**Goal**. Switch "Collection" to "Sync" wherever it appears in the rows below, and repeat the lines with everything else left the same.

**Dataset records**.
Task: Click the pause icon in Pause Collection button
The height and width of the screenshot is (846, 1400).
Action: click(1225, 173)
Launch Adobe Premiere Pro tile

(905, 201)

**Full response**.
Task: Click the pause icon in Pause Sync button
The height and width of the screenshot is (846, 1400).
Action: click(1225, 173)
Launch Adobe Premiere Pro tile

(905, 201)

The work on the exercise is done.